Let's say I have a simple page called faq.html. I want this page to be publicly accessible, so I apply the usual Spring Security configuration:
<sec:intercept-url pattern="/faq.html" filters="none" />
Let's also say that if the user reaches this page after authenticating, I want to print "Hi Firstname Lastname" on the page. For pages that require authentication, I simply put the result of the following into my ModelMap, and then the names are accessible in my view later:
SecurityContextHolder.getContext().getAuthentication().getPrincipal()

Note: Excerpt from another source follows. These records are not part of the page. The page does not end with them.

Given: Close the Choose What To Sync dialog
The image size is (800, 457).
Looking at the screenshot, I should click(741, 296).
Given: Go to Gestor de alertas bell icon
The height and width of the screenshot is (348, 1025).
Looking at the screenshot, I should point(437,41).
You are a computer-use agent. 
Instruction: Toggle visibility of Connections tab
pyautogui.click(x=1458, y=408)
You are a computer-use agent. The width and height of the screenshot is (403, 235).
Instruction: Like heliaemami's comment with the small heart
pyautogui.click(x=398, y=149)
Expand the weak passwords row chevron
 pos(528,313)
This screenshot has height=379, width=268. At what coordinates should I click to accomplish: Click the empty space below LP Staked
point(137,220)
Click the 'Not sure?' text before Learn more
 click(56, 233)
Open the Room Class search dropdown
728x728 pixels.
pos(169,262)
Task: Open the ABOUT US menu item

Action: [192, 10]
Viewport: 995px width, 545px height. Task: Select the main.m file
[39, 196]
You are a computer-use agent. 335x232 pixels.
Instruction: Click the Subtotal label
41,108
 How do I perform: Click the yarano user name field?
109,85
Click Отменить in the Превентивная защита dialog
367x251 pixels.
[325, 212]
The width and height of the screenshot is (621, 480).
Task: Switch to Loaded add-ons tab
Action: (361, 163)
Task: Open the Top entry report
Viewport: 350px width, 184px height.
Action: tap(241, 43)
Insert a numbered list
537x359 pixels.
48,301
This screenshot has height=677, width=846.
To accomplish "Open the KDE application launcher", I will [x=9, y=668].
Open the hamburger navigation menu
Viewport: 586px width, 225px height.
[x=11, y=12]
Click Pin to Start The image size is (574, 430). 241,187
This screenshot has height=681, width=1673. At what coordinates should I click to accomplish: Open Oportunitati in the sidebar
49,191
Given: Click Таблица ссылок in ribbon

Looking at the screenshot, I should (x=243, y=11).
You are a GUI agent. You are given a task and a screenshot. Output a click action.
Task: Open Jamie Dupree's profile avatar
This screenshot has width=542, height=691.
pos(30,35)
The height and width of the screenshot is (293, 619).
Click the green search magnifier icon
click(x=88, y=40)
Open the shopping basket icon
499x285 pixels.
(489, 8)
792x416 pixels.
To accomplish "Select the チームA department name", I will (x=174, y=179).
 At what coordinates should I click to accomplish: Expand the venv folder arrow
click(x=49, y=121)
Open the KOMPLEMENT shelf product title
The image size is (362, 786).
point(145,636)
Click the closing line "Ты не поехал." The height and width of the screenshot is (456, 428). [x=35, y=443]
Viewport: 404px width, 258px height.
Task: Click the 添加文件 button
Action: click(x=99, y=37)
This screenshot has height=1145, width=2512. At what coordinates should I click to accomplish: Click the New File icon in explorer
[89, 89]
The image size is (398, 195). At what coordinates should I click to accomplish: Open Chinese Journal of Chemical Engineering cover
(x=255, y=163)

This doesn't work for faq.html, presumably because when you specify filters="none", then the call to getPrincipal() returns null. (This behavior makes sense since the configuration causes no filters to be applied.) So, instead it seems that I have to do a bunch of the Spring Security stuff manually:
public static Authentication authenticate(HttpServletRequest request,
        HttpServletResponse response, SecurityContextRepository repo,
        RememberMeServices rememberMeServices) {
    Authentication auth = SecurityContextHolder.getContext().getAuthentication();
    // try to load a previous Authentication from the repository
    if (auth == null) {
        SecurityContext context = repo.loadContext(
                new HttpRequestResponseHolder(request, response));
        auth = context.getAuthentication();
    }
    // check for remember-me token
    if (auth == null) {
        auth = rememberMeServices.autoLogin(request, response);
    }
    return auth;
}
Is there a better way to do this? For example, it seems like Spring should provide some facility for hooking their API calls in via the original <sec:intercept-url /> config.